Rewrite the material below, swapping every "Open" for "Launch" and changing nothing else. Leave the pictures out of your answer.

(Material for finding words and parts of a screen)
--- --- ---

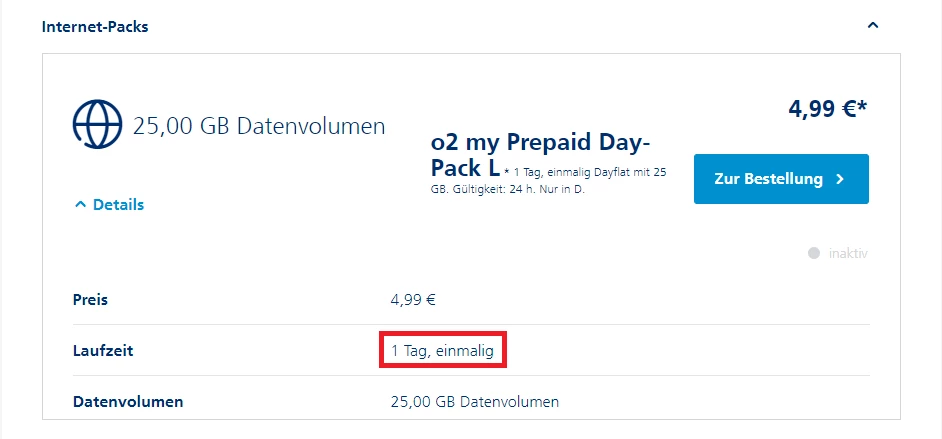Click the small chevron beside Details
The width and height of the screenshot is (942, 439).
(80, 204)
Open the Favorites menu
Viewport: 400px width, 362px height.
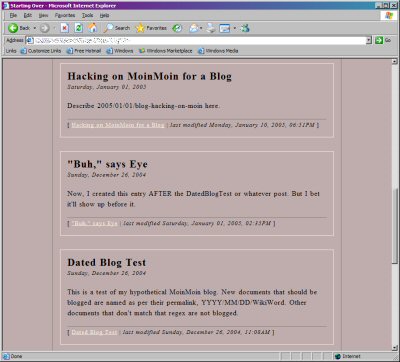(65, 15)
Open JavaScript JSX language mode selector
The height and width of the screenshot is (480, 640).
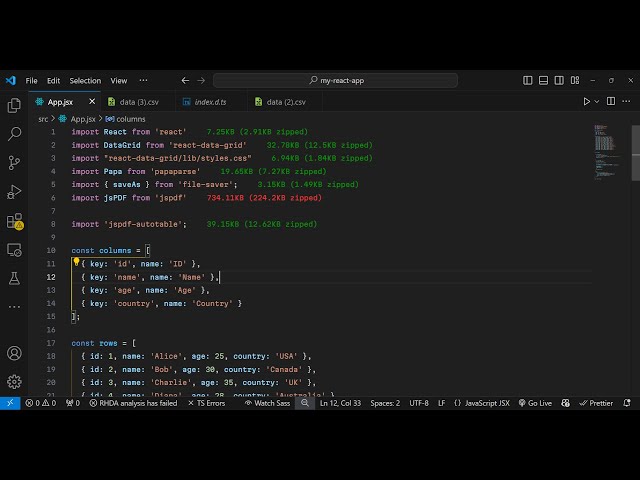[482, 403]
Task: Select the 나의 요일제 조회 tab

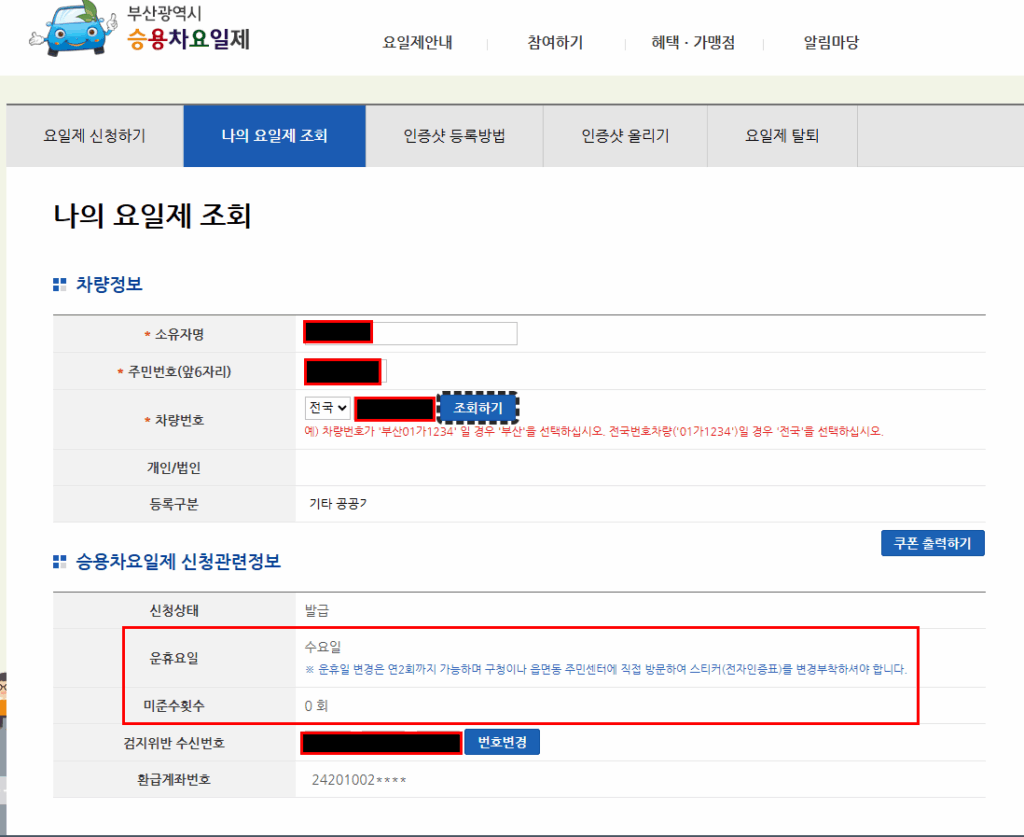Action: click(x=274, y=137)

--- --- ---

_Complete output_:
Click the small chevron beside Details
The width and height of the screenshot is (942, 439).
(80, 204)
Launch the Favorites menu
Viewport: 400px width, 362px height.
(65, 15)
Launch JavaScript JSX language mode selector
The height and width of the screenshot is (480, 640).
[482, 403]
Task: Select the 나의 요일제 조회 tab

Action: click(x=274, y=137)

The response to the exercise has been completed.